== Problems to solve ==
1. In the text on Solimán López, recast the paragraph that begins "Throughout his career" as a short bulleted list that keeps its main facts.
2. Translate this sentence from the text on Solimán López into Spanish: "His work delves into the potential of a hyper-connected future by combining biology and digital technologies."
3. From the text on Solimán López, output everything from "Solimán López has" down to "of artistic expression.", unchanged.

== Selected text ==
++++++++++++++++++++

“Manifesto Terrícola” is a scientific-artistic project produced in collaboration with Washington University. The project speaks to the need to return to being in sync with our environment through the symbiosis and acceptance of the union between science, biology, technology, and art. Solimán also offers us a glimpse into the future by suggesting the use of glaciers as enormous hard drives for digital information encoded in DNA. This project is produced with the support of the De Vinci Innovation Center, Paris.
Solimán López has had a long and distinguished career exploring the intersection of art, science, biotechnology, digital communities, and ecology. His work delves into the potential of a hyper-connected future by combining biology and digital technologies. He employs various innovative technologies, including blockchain, DNA storage, bioprinting, and 3D printing, to push the boundaries of artistic expression.
Throughout his career, López has collaborated with renowned institutions and research organizations focused on longevity, such as the Foresight Institute and the Sens Research Foundation. He has also worked with key players in DNA storage, including GenScript and Twist Bioscience. Additionally, he has engaged with prominent innovation centers such as the De Vinci Innovation Center in Paris, Google Campus Madrid, and the University of Washington, among others.
López’s accomplishments include the creation of the first digital museum stored on a hard disk, which was later transferred to DNA for preservation. He has also established a biobank stored in bacteria within olive oil, achieved through the DNA encoding of a smart contract. Notably, his latest project involves inserting a bio-printed collagen ear, encapsulating the text of his “Manifesto Terricola,” into a glacier in the Arctic. This project serves as a profound reflection on the future of humanity and our digital legacy.
During the Salon, López discussed the role of art in driving value for human communities and preserving our planet, or conceiving a new one if ours becomes uninhabitable. He delved into his various projects, including the Harddiskmuseum, OLEA, and Introns. However, he placed particular emphasis on his newest endeavor, the “Manifesto Terricola.” As he embarked on his journey to install it in the Svalbard archipelago in the Arctic, he aimed to metaphorically reestablish a connection with our planet’s frequency and explore the possibility of storing our digital history within this vital environment for the future of humanity.

++++++++++++++++++++

== Material shown ==
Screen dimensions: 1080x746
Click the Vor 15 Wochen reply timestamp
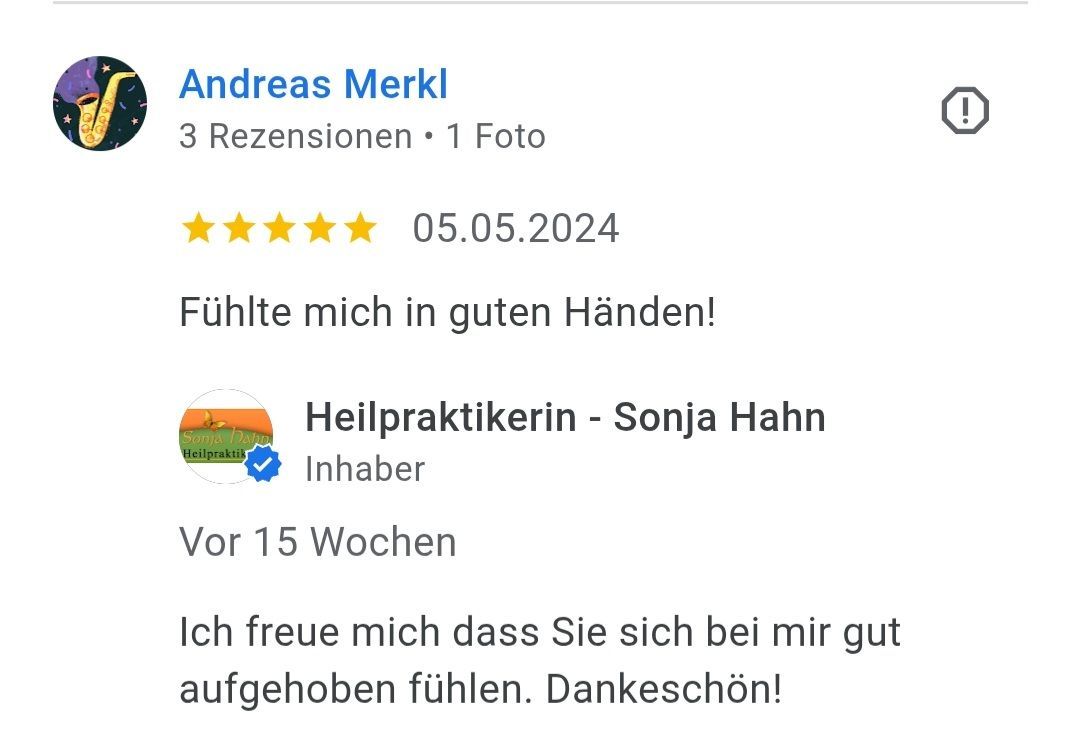coord(318,542)
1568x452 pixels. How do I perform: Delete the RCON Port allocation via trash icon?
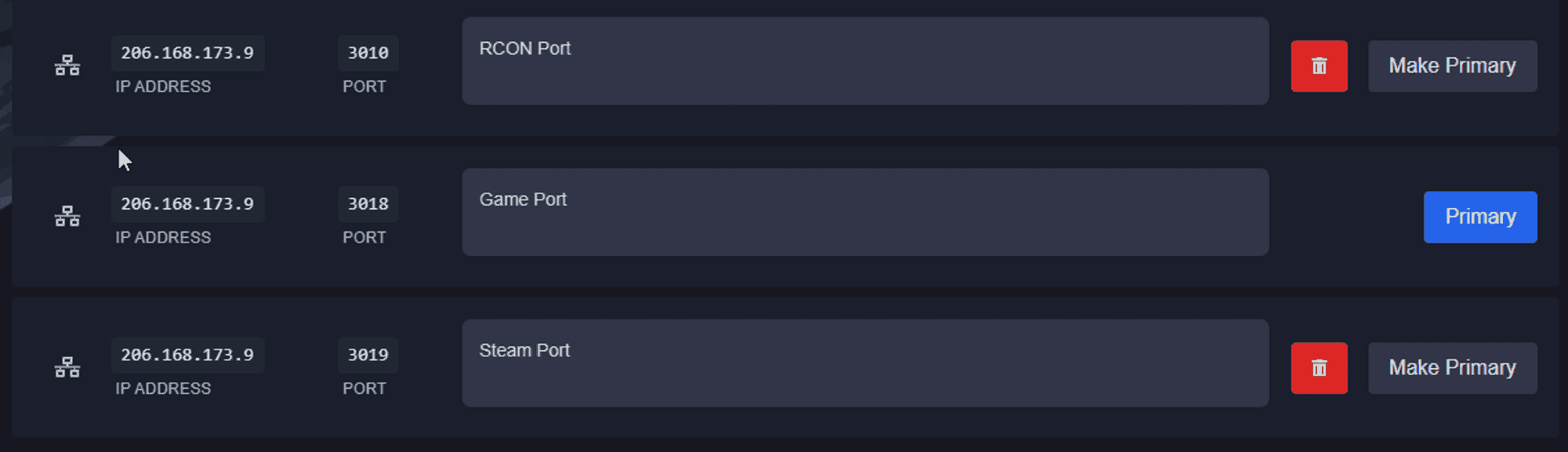pyautogui.click(x=1319, y=66)
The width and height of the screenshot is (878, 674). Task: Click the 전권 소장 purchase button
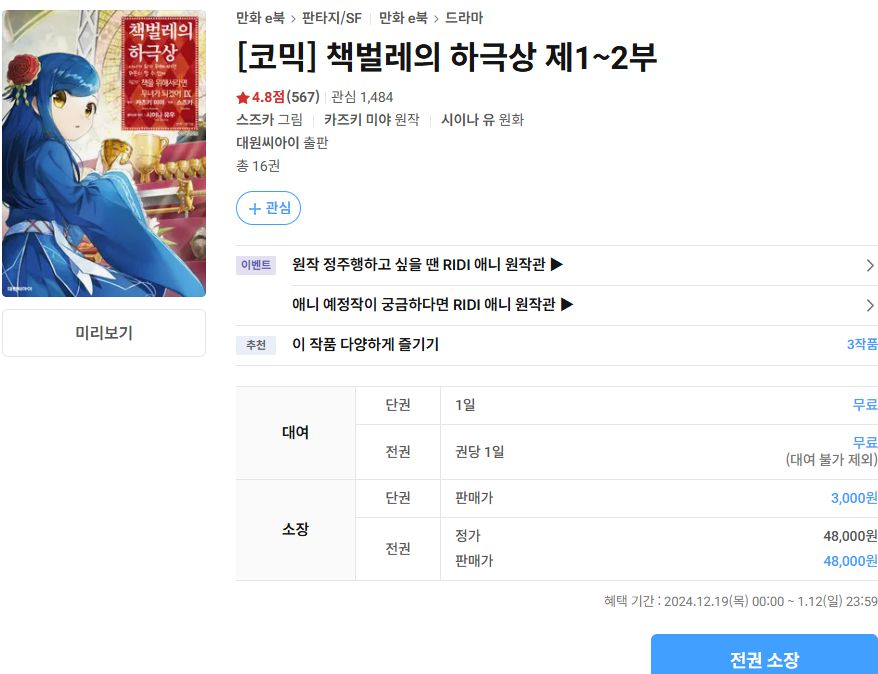(764, 655)
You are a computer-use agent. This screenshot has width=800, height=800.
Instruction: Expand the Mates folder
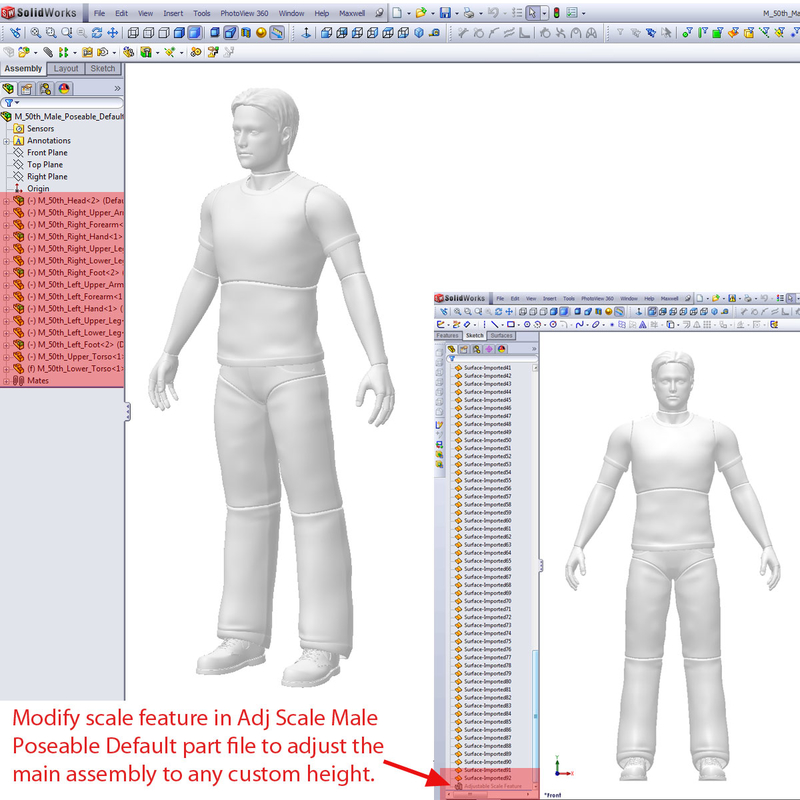[x=7, y=381]
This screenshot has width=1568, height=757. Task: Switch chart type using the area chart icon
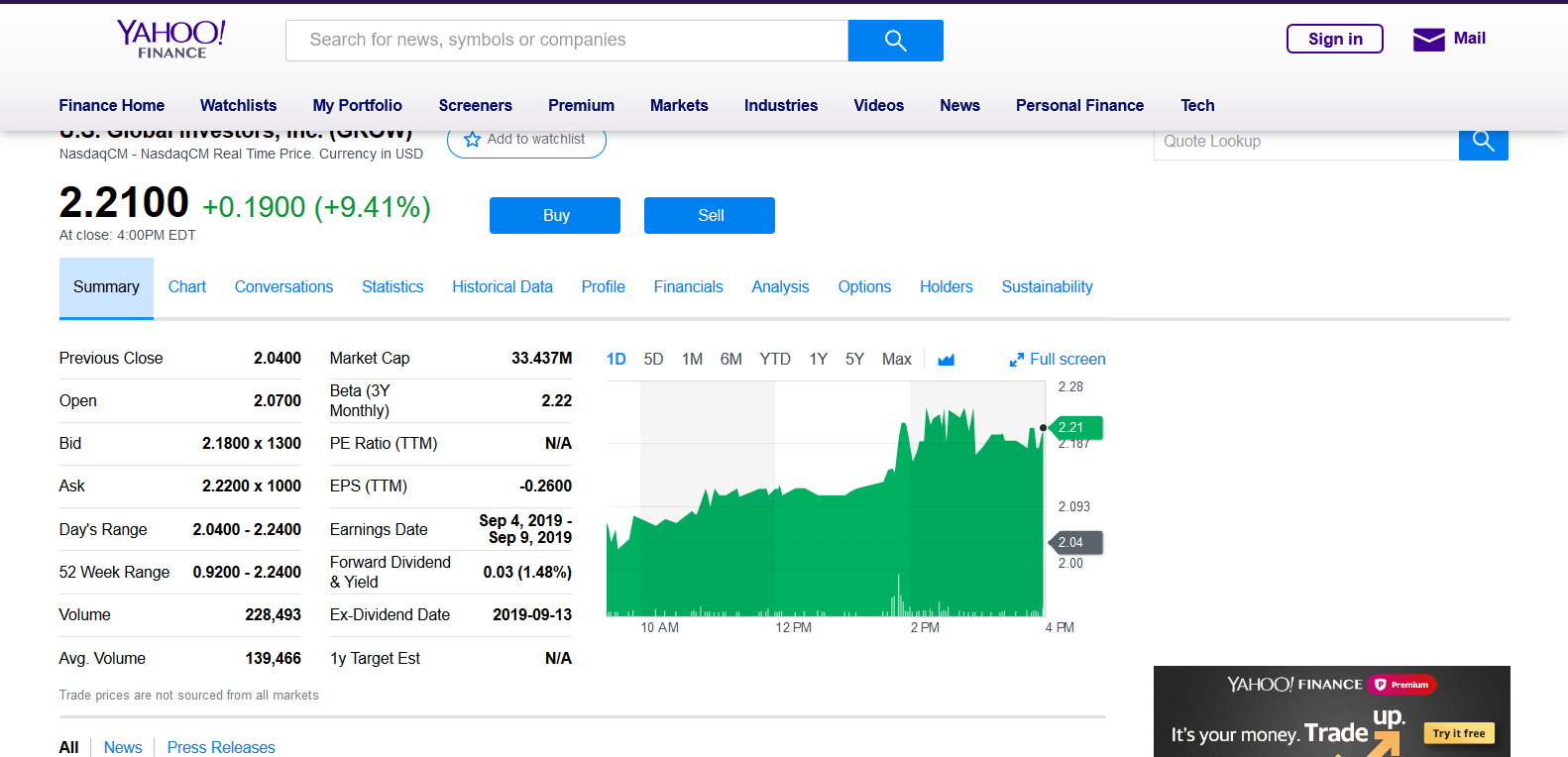click(x=946, y=360)
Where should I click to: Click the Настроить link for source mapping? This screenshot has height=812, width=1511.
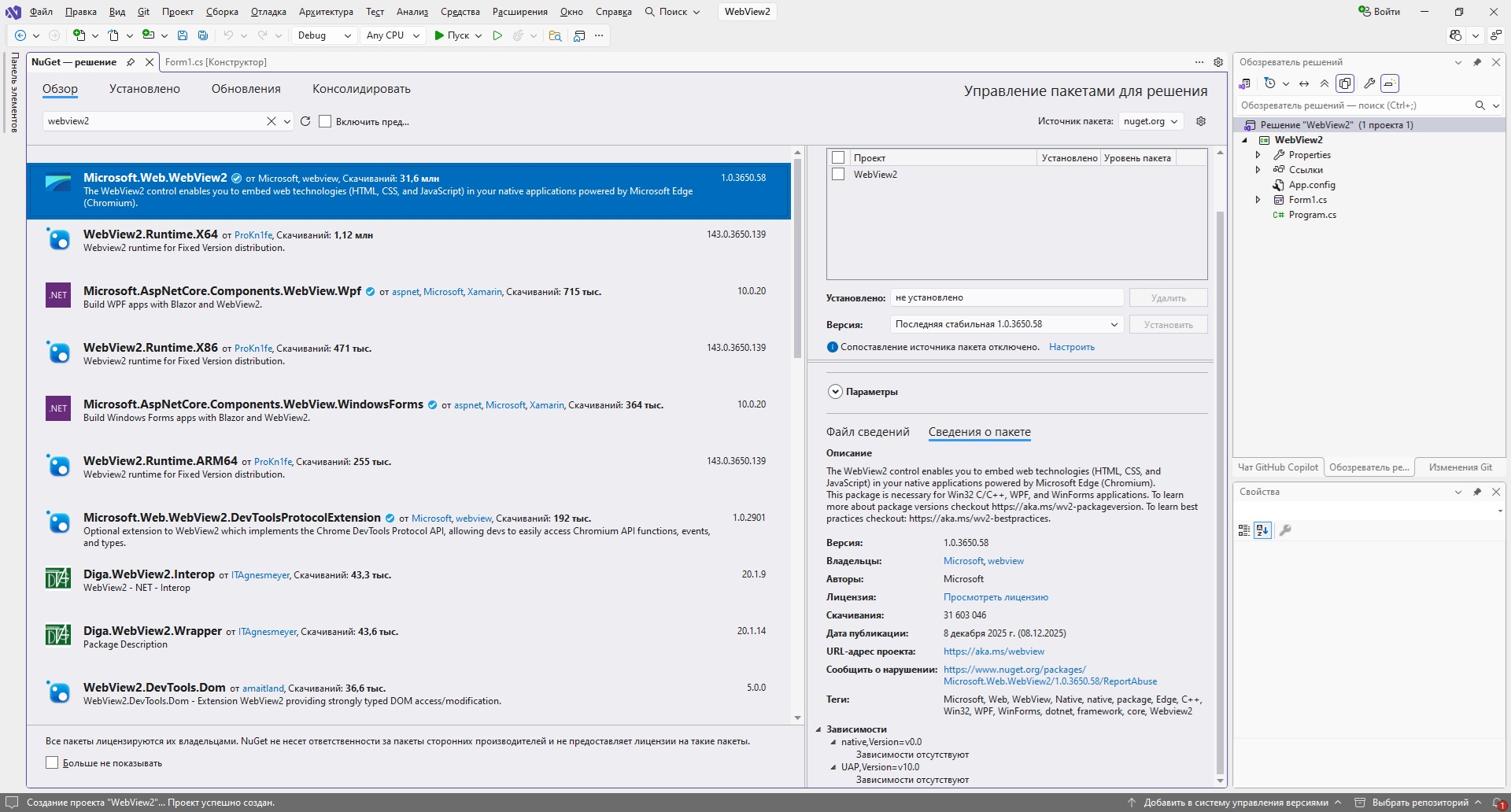1071,347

++++++++++++++++++++

== Solutions to the tasks ==
1.
- Longevity research: Foresight Institute, Sens Research Foundation
- DNA storage: GenScript, Twist Bioscience
- Innovation centers: De Vinci Innovation Center (Paris), Google Campus Madrid, University of Washington, among others

2. Su obra profundiza en el potencial de un futuro hiperconectado al combinar la biología y las tecnologías digitales.

3.
Solimán López has had a long and distinguished career exploring the intersection of art, science, biotechnology, digital communities, and ecology. His work delves into the potential of a hyper-connected future by combining biology and digital technologies. He employs various innovative technologies, including blockchain, DNA storage, bioprinting, and 3D printing, to push the boundaries of artistic expression.